Le prix de l’huile d’olive flambe à cause de la sécheresse

En 2022, l’Espagne a vécu sa plus mauvaise récolte depuis des années, avec une perte de 50 %.

L’olivier est un arbre rustique habitué aux chaleurs méditerranéennes. Il est pourtant affecté par les sécheresses qui s’enchaînent en Espagne, principal pays producteur. Une situation qui déstabilise les prix et la filière.

Dans les rayons des supermarchés, le prix de l’huile d’olive n’échappe pas à l’inflation. En août, le goûteux liquide était facturé en moyenne 20 % de plus qu’un an auparavant, selon l’indice des prix à la consommation de l’Insee. Une flambée qui va s’accentuer en septembre et, sans nul doute, dans les prochains mois, au regard du cours actuel des prix sur le marché de gros.

En cause : les conditions climatiques extrêmes qui ont entraîné une très maigre récolte d’olives lors de la saison 2022/2023 et une récolte qui s’annonce à peine meilleure cet automne.

Sur un an, le prix de l’huile vierge extra a plus que doublé

Cette situation touche un bon nombre de pays producteurs d’olives dans le bassin méditerranéen. L’an dernier, l’Espagne a vécu sa plus mauvaise récolte depuis des années, avec environ 650 000 tonnes d’olives ramassées contre plus de 1,3 million en temps normal, soit une perte de 50 %. « L’Espagne est le poids lourd du marché de l’huile d’olive. Si sa récolte est mauvaise, ça déséquilibre tout de suite l’ensemble du marché », explique Stéphane Angles, professeur de géographie à l’université de Lorraine.

Les Espagnols sont en effet les plus gros producteurs et exportateurs au monde. Ainsi, 96 % de l’huile d’olive que nous consommons en France est importée, essentiellement d’Espagne, et dans une moindre mesure de Grèce, d’Italie ou de Tunisie. Les 4 % restant sont produites dans des oliveraies tricolores.
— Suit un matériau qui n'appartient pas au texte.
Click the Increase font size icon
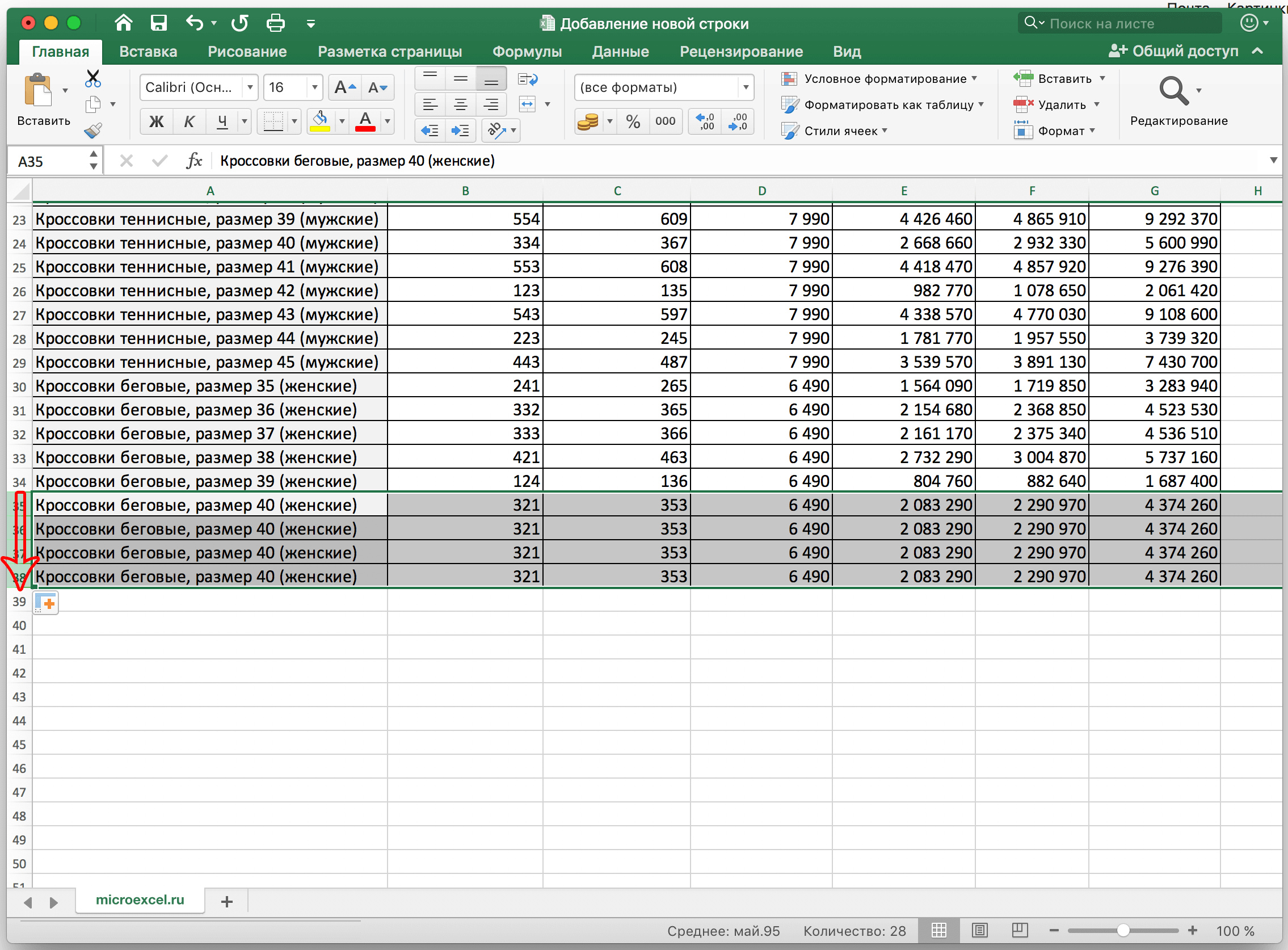 (345, 87)
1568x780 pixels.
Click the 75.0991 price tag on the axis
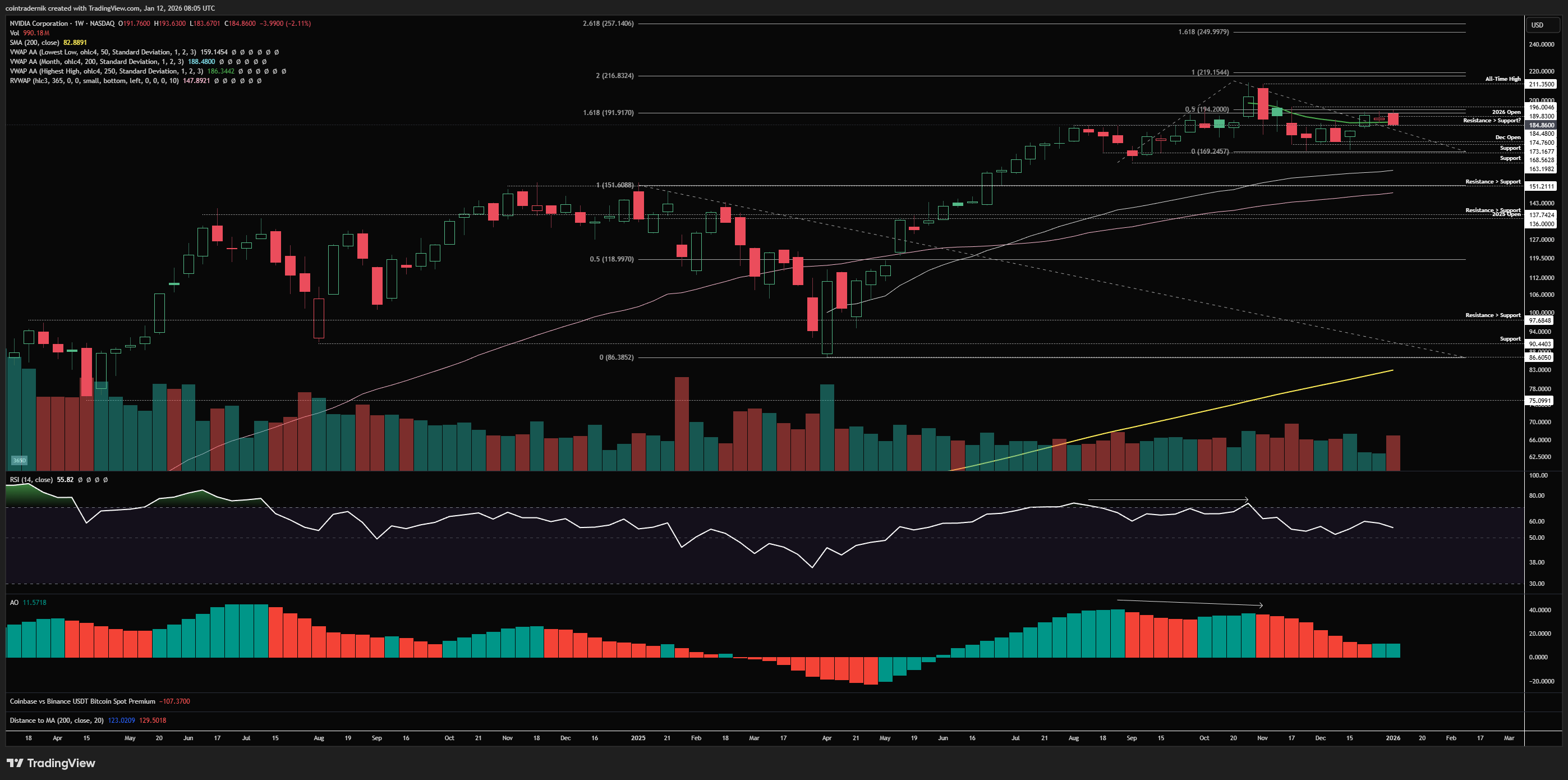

« La production espagnole donne la tendance des prix, confirme Alexandra Paris, directrice de la communication à France Olive, l’association française qui fédère l’ensemble des acteurs de la filière de l’olive. Cette année, l’Andalousie, la principale région productrice, a été la plus touchée par les fortes sécheresses. On ne sait pas encore comment sera la récolte de cet automne, mais une chose est sûre, les prix ne vont pas baisser. »

Sur un an, le prix de l’huile vierge extra a déjà plus que doublé, passant de 3,75 euros/kg en août 2022 à 7,73 euros/kg en août 2023 (+106 %), selon les chiffres du Conseil oléicole international (COI). Même chose pour les prix de gros en Italie (+100 %) ou en Grèce (+108 %). Des tarifs inédits qui finiront par se répercuter plus ou moins fortement sur les consommateurs.

Une sécheresse printanière fatale au moment de la floraison

Avec les changements climatiques, la filière de l’olive souffre. « Les épisodes extrêmes (sécheresse, gel printanier, forte pluviométrie...) créent des situations de stress sur l’olivier affectant sa physiologie et par conséquent sa productivité », explique France Olive dans son rapport d’activité 2022. L’olivier est pourtant un arbre qui se plaît en zone semi-désertique, comme dans les pays du Maghreb.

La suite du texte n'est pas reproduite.